Grozny, the main city in Chechnya, is pictured on April 14, 2012

A group of journalists on a tour organised by human rights activists in Chechnya was attacked by masked men on Wednesday, activists said, with their minibus burned and two reporters hospitalised. Nine people, including five journalists, were en route to Grozny, the main city in Chechnya, when their bus was cut off by several cars, according to the Committee to Prevent Torture which oversees a group of rights activists in Chechnya called the Joint Mobile Group. "Men in masks pulled journalists and employees outside and beat them. They burned the bus," the group said on its Facebook page. "Journalists from Norway and Sweden, our lawyer and the bus driver were hospitalised with injuries," it added. The rest of the group were testifying to Ingushetia policemen.

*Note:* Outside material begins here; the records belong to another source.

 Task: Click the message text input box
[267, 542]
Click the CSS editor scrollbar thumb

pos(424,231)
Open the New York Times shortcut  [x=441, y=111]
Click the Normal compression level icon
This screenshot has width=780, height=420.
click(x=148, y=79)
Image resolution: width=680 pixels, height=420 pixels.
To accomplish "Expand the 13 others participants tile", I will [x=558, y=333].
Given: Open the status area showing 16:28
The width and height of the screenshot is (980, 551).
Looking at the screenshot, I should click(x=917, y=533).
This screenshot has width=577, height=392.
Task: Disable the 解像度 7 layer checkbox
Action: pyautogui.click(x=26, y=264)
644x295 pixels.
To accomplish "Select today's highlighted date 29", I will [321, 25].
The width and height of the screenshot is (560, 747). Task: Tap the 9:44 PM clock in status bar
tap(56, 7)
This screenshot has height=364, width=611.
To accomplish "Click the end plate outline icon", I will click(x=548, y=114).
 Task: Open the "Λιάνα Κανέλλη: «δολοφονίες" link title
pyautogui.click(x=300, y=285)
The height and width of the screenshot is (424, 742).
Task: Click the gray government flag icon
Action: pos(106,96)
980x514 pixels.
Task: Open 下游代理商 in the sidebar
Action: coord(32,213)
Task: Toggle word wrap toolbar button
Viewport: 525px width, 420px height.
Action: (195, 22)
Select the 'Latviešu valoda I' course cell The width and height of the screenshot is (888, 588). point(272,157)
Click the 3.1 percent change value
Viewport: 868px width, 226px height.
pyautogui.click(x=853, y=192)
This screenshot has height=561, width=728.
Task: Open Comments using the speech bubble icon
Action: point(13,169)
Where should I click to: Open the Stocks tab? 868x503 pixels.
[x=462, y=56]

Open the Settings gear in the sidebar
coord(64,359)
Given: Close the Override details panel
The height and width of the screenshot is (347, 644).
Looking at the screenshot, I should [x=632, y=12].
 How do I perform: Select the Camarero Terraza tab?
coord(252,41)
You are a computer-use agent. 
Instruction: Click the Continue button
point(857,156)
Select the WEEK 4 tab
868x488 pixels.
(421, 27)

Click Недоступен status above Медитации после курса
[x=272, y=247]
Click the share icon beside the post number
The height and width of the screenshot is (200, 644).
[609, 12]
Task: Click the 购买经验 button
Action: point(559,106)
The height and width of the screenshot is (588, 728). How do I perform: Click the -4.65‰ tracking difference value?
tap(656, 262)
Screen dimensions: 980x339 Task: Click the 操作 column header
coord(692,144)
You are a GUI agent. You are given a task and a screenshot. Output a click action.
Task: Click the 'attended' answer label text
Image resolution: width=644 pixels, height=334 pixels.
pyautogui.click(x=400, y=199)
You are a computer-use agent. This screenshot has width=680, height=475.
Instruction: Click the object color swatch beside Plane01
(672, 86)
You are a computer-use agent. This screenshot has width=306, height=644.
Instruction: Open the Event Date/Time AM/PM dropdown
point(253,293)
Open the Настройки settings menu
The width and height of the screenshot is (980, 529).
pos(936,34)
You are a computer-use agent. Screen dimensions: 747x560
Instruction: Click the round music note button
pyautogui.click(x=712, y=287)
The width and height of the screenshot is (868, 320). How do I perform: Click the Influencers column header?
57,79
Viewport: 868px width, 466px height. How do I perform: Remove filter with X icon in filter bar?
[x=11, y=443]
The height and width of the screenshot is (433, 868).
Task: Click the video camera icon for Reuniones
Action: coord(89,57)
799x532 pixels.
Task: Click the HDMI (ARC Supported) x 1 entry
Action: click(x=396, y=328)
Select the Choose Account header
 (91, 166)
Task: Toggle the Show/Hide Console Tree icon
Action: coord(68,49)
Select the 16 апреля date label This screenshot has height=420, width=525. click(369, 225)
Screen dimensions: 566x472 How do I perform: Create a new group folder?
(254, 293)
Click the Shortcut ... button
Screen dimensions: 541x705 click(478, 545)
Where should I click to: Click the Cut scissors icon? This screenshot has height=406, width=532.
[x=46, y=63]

A lawyer for the Committee to Prevent Torture (formerly known as the Committee Against Torture) Dmitry Utukin, told AFP that the incident happened in Ingushetiya, close to the border with Chechnya, but was likely orchestrated by Chechens. "This would not be in the interest of the Ingushetiya side, this would be in the interest of the Chechen side," he told AFP, since Chechnya has paid "a lot of attention" to the work of the committee and journalists operating on its territory. "They have watched the group from the moment the journalists arrived," he said of the unofficial press tour organised to take reporters to victims of human rights abuses and relatives of kidnapped people. He said it was the first press tour that was not organised by Chechen government and focused on the dark sides of the region where strongman leader Ramzan Kadyrov has little tolerance for any dissent. Last year the Joint Mobile Group's office in Grozny was destroyed by masked men after it criticised Kadyrov's policy to burn down houses belonging to relatives of suspected Islamists. Kadyrov is accused by rights activists and political opposition of running the region as his personal fiefdom with a private army, with wide use of kidnapping and torture and little oversight from Moscow. This year he issued threats against Kremlin critics and independent journalists, calling them "a gang of jackals" and offering to put them in an asylum.